- _GOAL_:
Print the lines between the one containing "This screenshot has" and the one containing "Looking at the", both included, reproducing them without any change.

- _DATA IN THIS EXERCISE_:
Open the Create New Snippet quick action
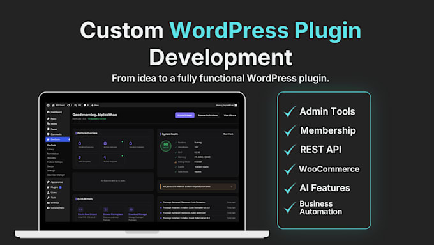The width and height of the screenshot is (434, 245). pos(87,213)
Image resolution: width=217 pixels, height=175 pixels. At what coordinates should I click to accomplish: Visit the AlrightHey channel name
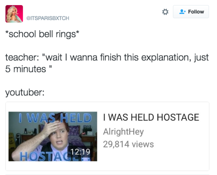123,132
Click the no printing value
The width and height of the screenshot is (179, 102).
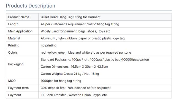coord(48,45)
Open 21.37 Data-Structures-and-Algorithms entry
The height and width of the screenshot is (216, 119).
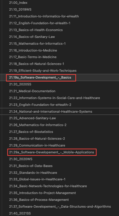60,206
---
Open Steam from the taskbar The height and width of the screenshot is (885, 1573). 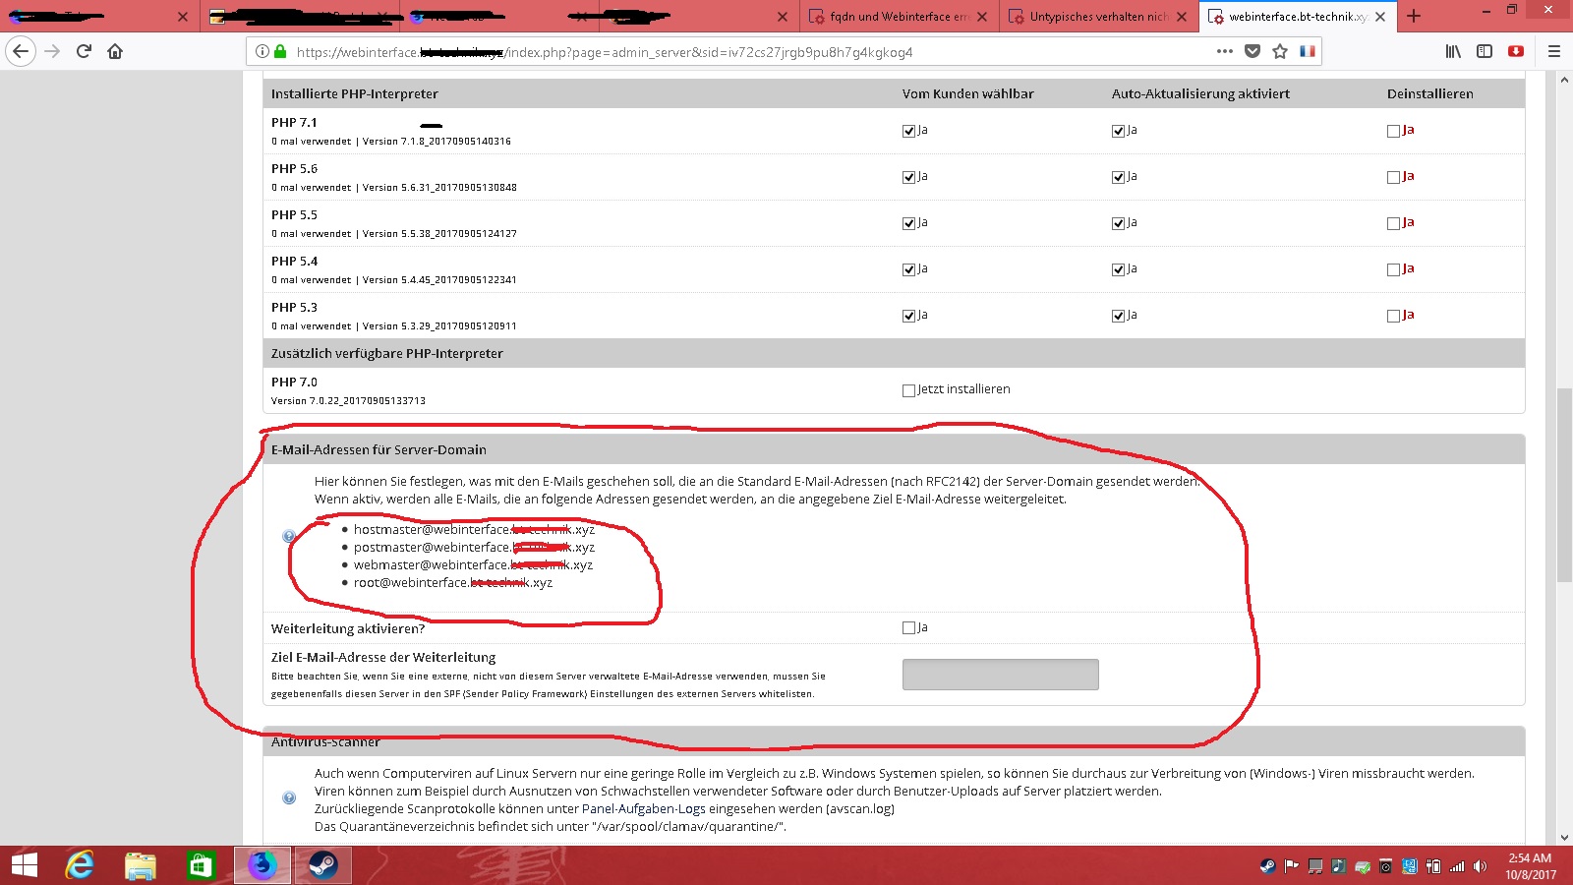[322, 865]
==
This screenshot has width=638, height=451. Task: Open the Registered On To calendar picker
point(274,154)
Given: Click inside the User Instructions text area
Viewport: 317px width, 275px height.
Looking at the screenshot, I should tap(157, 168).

- _FINISHED EXERCISE_:
This screenshot has width=638, height=451. Task: Open the Registered On To calendar picker
point(274,154)
Given: Click inside the User Instructions text area
Viewport: 317px width, 275px height.
Looking at the screenshot, I should tap(157, 168).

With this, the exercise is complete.